US sportsbooks and fantasy leagues have long been market leaders for those of us who like a flutter with our sports, but typically we have been restricted to placing a wager on the final outcome long before the first ball or puck is kicked, pitched, slapped or tipped.
Premier League gamblers in the UK will be accustomed to switching their bets, adding to their stake or ‘cashing out’ in real time as they see the game unfold. Here in the US, this opportunity is still not widely available.
In part it is because of the sheer enormity of the sports market here. For the betting sites and their offshore financers to be able to keep tabs on the progress of every professional sports fixture would require armies of bookies’ spotters and runners to be at the games to react as quickly or quicker to any significant change in fortunes – red card, penalty, injury – than the hundreds of thousands of spectators with a phone in their pocket, and be able to price the likely outcome correctly. The house rarely likes to be in the position of ‘least well informed’.

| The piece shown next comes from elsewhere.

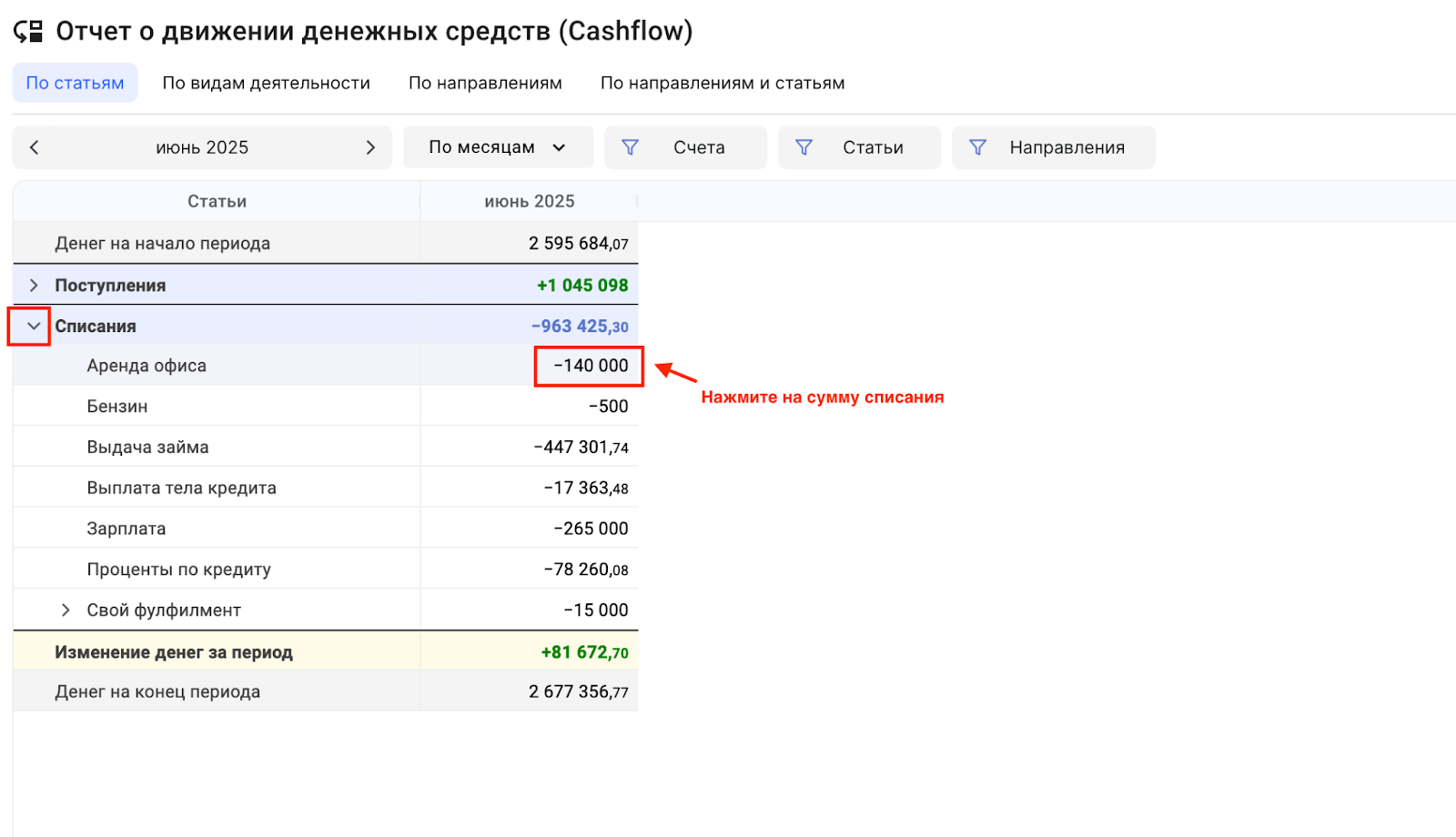Click the Статьи column header

click(217, 201)
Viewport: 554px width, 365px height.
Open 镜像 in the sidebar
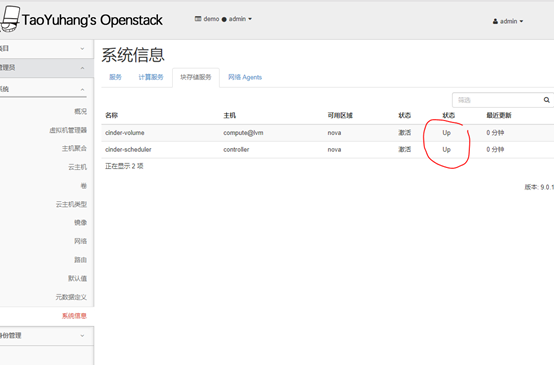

And while on-line betting is legal in the majority of states – 38 and the District of Colombia – there are restrictions in how it operates. Some jurisdictions don’t like live betting or in game odds-setting. They recognise that with huge amounts of money potentially being wagered on the outcome of a split-second live event, the risk of ‘interference’ is heightened.
But I’m hopeful. This Thanksgiving I am keeping my fingers crossed that my Florida sports book will find a way to speed up its algorithm, employ AI odds setters, and offer the opportunity for me to be sat on the sofa, full of turkey, soaked in holiday cheer, and able to punt a buck or two on the outcome of whatever game is live on the local TV network.
Interestingly, Hard Rock Bet – the only legal online sports book in Florida – is owned and operated by the Seminole Indian tribe, so, in what seems like perfect Thanksgiving schadenfreude, they now have the chance to make a few dollars from us Europeans.